# Source extract:

## begin

El Satánico

Personal information
- Born: Daniel López López October 26, 1949 (age 76) Guadalajara, Jalisco, Mexico

Professional wrestling career
- Ring names: El Satánico Dr. No; Satánico; El Satánico;
- Billed height: 1.74 m (5 ft 9 in)
- Billed weight: 82 kg (181 lb)
- Billed from: Guadalajara, Jalisco, Mexico
- Trained by: Diablo Velasco
- Debut: June 17, 1973
- Retired: March 20, 2026

= El Satánico =

Mexican professional wrestler (born 1949)

Daniel López López (born October 26, 1949), best known under the ring name El Satánico (Spanish for "The Satanic"), is a Mexican professional wrestling trainer and retired professional wrestler. He originally wrestled masked until losing his mask a year into his career, performing unmasked from thereon. The majority of his 52-year in-ring career was spent in Consejo Mundial de Lucha Libre (CMLL), where he worked as a rudo (the antagonists, also known as heel in professional wrestling lingo).

El Satánico was a founding member of the Los Infernales ("The Infernals") stable from its creation in the early 1980s through 2008, being a part of every single incarnation of the group. Los Infernales won the CMLL World Trios Championship three times and the Mexican National Trios Championship three times. As a singles competitor, he won the CMLL World Middleweight Championship, the CMLL World Welterweight Championship once, the Mexican National Middleweight Championship three times, the NWA World Light Heavyweight Championship four times, and the NWA World Middleweight Championship.

## end

# Given data:
## begin

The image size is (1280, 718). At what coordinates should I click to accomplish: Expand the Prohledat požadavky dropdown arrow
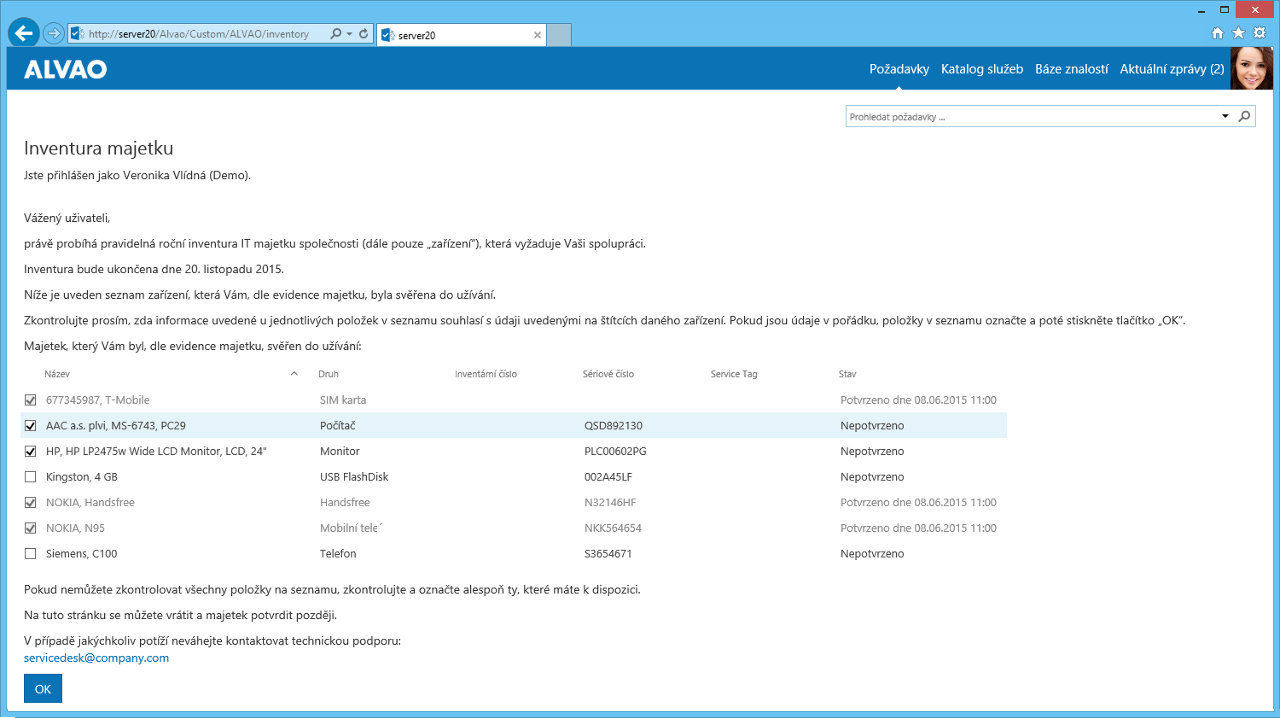[x=1226, y=117]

## end

# Job 1:
Reproduce the passage of the El Satánico article between "- Billed from: Guadalajara, Jalisco, Mexico" and "professional wrestling lingo).", inclusive.
# Job 2:
Condense the paragraph of the El Satánico article beginning "El Satánico was a founding member" into a short list that keeps its main facts.

# Task output 1:
- Billed from: Guadalajara, Jalisco, Mexico
- Trained by: Diablo Velasco
- Debut: June 17, 1973
- Retired: March 20, 2026

= El Satánico =

Mexican professional wrestler (born 1949)

Daniel López López (born October 26, 1949), best known under the ring name El Satánico (Spanish for "The Satanic"), is a Mexican professional wrestling trainer and retired professional wrestler. He originally wrestled masked until losing his mask a year into his career, performing unmasked from thereon. The majority of his 52-year in-ring career was spent in Consejo Mundial de Lucha Libre (CMLL), where he worked as a rudo (the antagonists, also known as heel in professional wrestling lingo).

# Task output 2:
- Founding member of Los Infernales ("The Infernals"), from its creation in the early 1980s through 2008, and part of every incarnation of the group
- With Los Infernales: CMLL World Trios Championship three times and Mexican National Trios Championship three times
- As a singles competitor:
  - CMLL World Middleweight Championship
  - CMLL World Welterweight Championship once
  - Mexican National Middleweight Championship three times
  - NWA World Light Heavyweight Championship four times
  - NWA World Middleweight Championship